* [Exercise goal]
Pull verbatim from the Lake Tahoe fly-fishing account below the passage that opens at the words "Picking up a" and closes after "ends in mid-November.".

* [Text passage]
*** Block opens ***
Caught by the River

Tahoe Fly Fishing

9th October 2010

By Katie Tokus

I’m on a USA birthday roadtrip to find myself and the land of my father(s). I’m on a Pilgrimage (from Plymouth too!) to music meccas – place names on the map that all have songs written about them. I’m a soon-to-be-40 wannabe Squaw angler, which finds me tying my hair in plaits and going to hunt trout near Lake Tahoe, California, on my first ever fly-fishing mission.

Me and roadtrip buddy Amanda were decompressing after attending The Burning Man festival in the salt-pan Black Rock Desert of Nevada. Seven days of alkaline dust pushed us toward the pines and clear water of Lake Tahoe. After a week of freely and radically self-expressing at The Burn, we needed a simpler outdoor life. So we camped at altitude at South Lake Tahoe, in two Govt campgrounds: DL Bliss and Meeks Bay. But after a couple of days we were craving more activity in our simpler lives.

Picking up a free newspaper in town, we found an advert for a half-day’s guided fishing with Tahoe Fly Fishing. Sunday dawned and we rose at 5.45am to meet our guide Pete at the store in town. Fitted with Goretex waders and boots, we drove an hour to the fast-flowing East Carson River and Pete’s favoured spots. We were Indicator Nymphing – using a bobber float and a weighted caddis fly (great for brand newbies like us). Plus we were slap-bang in the middle of the good times: the cooler temperatures of September until the season ends in mid-November.

Immediately we saw fish. Big rainbow trout. A week before, the river had been restocked. But they weren’t biting. Which was lucky because we weren’t casting right.

Pete was a fish-looker and got us to aim our flies to drift over the fish’s noses. To no avail. We moved to another place, and another and another – all beautiful with the backdrop of mountains and pines. In our drive between spots, Pete told tales of bears in his back garden, arrowhead excavations of the Washoe Indian Tribe, pioneers winching wagon trains through the rocky pass in 1855, nuggets of gold found in the river. We were in Alpine County in Northern California – with a sparse population, a number of black bears and mountain lions.
*** Block closes ***
* [Provided information]
*** Block opens ***
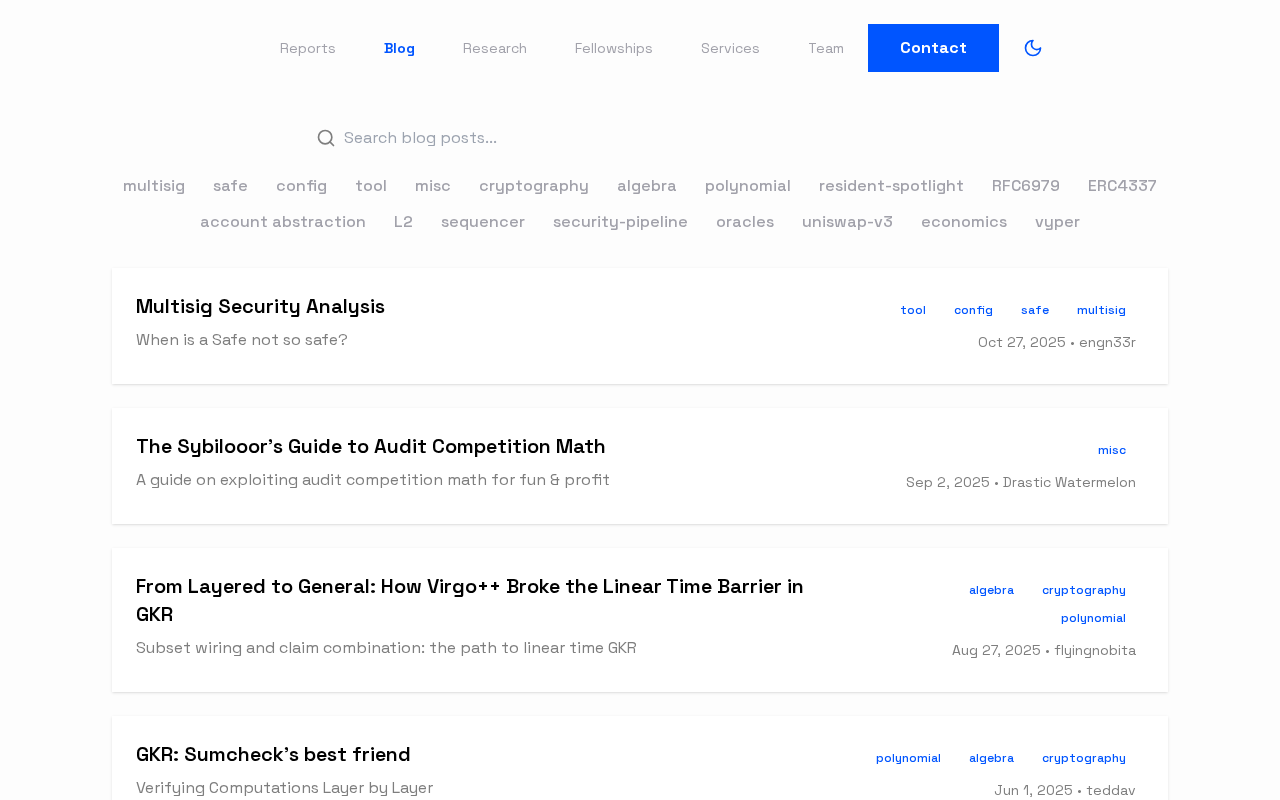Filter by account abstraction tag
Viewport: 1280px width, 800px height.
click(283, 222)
*** Block closes ***
*** Block opens ***
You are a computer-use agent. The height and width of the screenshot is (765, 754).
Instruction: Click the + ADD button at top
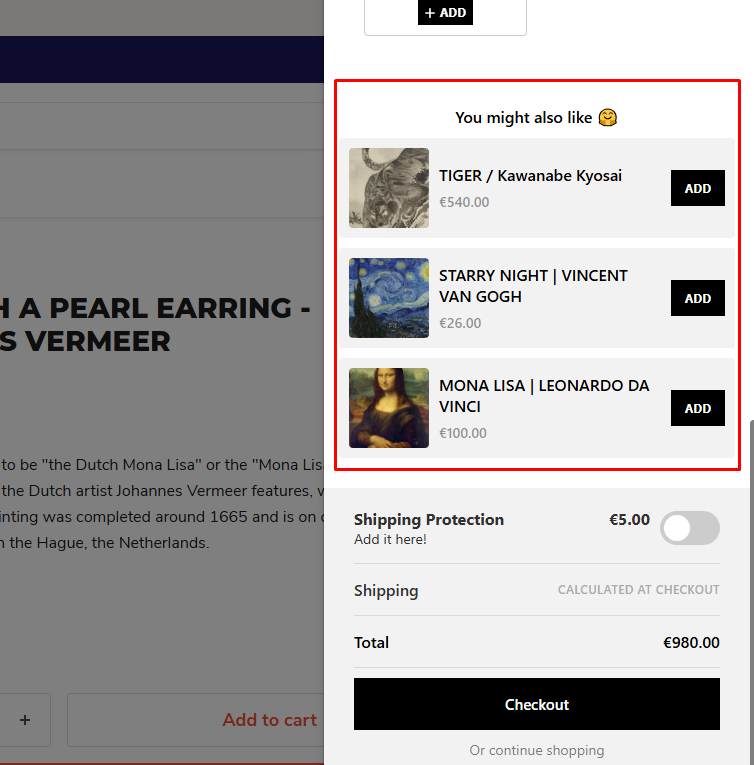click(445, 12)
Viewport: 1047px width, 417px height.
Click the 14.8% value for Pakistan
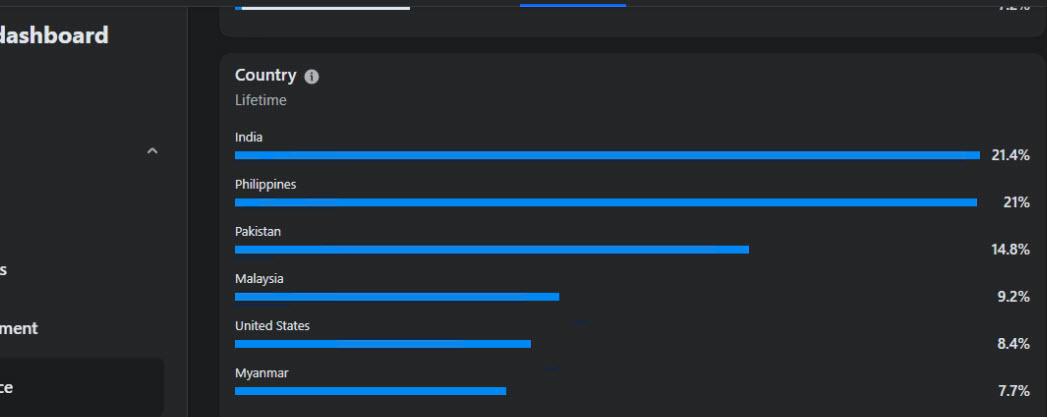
*** Block closes ***
*** Block opens ***
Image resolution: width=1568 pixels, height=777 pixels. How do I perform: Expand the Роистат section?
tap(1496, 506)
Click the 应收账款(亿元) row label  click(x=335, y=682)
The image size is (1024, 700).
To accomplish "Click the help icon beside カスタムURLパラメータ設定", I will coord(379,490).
*** Block closes ***
* [Problem solution]
Picking up a free newspaper in town, we found an advert for a half-day’s guided fishing with Tahoe Fly Fishing. Sunday dawned and we rose at 5.45am to meet our guide Pete at the store in town. Fitted with Goretex waders and boots, we drove an hour to the fast-flowing East Carson River and Pete’s favoured spots. We were Indicator Nymphing – using a bobber float and a weighted caddis fly (great for brand newbies like us). Plus we were slap-bang in the middle of the good times: the cooler temperatures of September until the season ends in mid-November.